K.Mark.Demma
REL 111
18 Dec 1996
Reflections on the Course Exploring Religion through Experience
At the community college I attended before WWC, I very much wanted to take the only religion course offered: world religions, but it was cancelled several times from lack of interest after I had registered. When I finally got to course, however, I was very disappointed. The Professor would pass out something that contained some very basic ideas of a particular religion and then proceeded to read it, verbatim, slowly, until we all had lapsed into a coma. Besides the fact that the professor was boring and read rather than lectured, I was dismayed by the fact that, like so much else in college, you merely read about something that can't really be understood unless experienced or at least observed. Your religion class was so much more meaningful to me. (<= note the kissing up hoping for a better grade.) The basic knowledge was a good thing to have, but what I found most worthwhile was experiencing the services. I don't think that I really learned as much about any particular theology at these services as I gained an understanding of the people involved with it.
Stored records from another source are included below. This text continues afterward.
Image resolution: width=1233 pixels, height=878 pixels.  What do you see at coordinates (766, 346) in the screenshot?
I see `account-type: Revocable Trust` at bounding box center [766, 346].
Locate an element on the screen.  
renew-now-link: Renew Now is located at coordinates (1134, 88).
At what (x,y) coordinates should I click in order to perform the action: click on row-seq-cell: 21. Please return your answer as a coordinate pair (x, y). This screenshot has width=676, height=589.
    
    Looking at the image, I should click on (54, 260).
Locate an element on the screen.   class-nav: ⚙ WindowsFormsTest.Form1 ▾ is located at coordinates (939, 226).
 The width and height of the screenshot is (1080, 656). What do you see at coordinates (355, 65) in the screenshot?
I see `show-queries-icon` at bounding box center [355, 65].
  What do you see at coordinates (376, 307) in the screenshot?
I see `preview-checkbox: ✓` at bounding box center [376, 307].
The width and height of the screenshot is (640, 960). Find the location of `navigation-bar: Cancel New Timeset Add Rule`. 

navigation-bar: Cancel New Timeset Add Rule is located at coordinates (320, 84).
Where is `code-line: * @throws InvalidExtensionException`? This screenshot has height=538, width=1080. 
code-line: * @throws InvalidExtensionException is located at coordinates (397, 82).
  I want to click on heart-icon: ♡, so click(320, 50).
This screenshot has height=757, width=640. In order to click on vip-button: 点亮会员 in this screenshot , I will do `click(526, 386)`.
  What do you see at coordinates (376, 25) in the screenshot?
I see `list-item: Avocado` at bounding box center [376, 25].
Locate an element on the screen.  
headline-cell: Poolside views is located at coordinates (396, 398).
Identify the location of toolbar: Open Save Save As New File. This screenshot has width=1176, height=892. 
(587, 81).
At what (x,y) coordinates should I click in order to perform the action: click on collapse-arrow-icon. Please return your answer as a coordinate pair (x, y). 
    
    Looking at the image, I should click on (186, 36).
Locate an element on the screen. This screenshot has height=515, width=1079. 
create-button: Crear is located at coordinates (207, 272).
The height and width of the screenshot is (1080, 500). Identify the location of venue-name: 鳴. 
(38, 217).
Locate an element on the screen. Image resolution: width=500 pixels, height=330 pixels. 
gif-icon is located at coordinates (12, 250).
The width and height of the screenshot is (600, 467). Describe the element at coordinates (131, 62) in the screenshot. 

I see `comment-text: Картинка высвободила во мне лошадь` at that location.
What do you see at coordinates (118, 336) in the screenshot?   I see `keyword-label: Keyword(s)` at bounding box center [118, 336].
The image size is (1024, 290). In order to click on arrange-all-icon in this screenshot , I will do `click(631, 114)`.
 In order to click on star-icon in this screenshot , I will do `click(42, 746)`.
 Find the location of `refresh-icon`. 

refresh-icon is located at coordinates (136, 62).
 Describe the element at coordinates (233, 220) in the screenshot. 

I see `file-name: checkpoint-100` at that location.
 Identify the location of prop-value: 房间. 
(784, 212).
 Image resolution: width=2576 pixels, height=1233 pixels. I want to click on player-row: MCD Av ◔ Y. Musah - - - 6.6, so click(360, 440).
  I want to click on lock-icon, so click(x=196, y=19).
I am beginning to see that theology sometimes is not all that important, that it is not as much what dogma a person subscribes to, but what they do with that dogma. For some, the stories, myths and creeds are taken quite literally and very seriously. For example, the members of the Mt. Zion Church seemed to take the biblical accounts quite literally as did the Muslims we met. Others, like many of the Jews we met and some of the Christians, have been able to expand their faith beyond the mythic-literal level and start to explore different meanings and ways of seeing the world. To be sure, some religions leave much less flexibility than others, for example Islam. Even in this religion that practically demands conformity, some have found ways of unique expression, such as the Sufis.
I think that what I have learned is that when it comes right down to it, what matters is not as much what the religion is but rather how the individual lives their life. Religion can be a positive or negative force in someone's life and granted some religions have oppression built into their basic idealogy. But religion can be a powerful binding force for a community or a rallying cry for social justice.
These observations have helped me in my own understanding of others. I can no longer lump, for instance, all Christians in a category of "bad" because of my experience with some Christians. Granted, I so not subscribe to the theology, but I have seen where it can actually be used to bring about some good in the world, which is something I would not have felt before.
I thank you for offering a course which uses this format, rather than a more traditional one that would save you much time and effort. I also appreciate your honesty and the openness you have shown when sharing your personal feelings with the class. The atmosphere you have created is less of a classroom and more of an encounter group or a group that is on a spiritual quest together.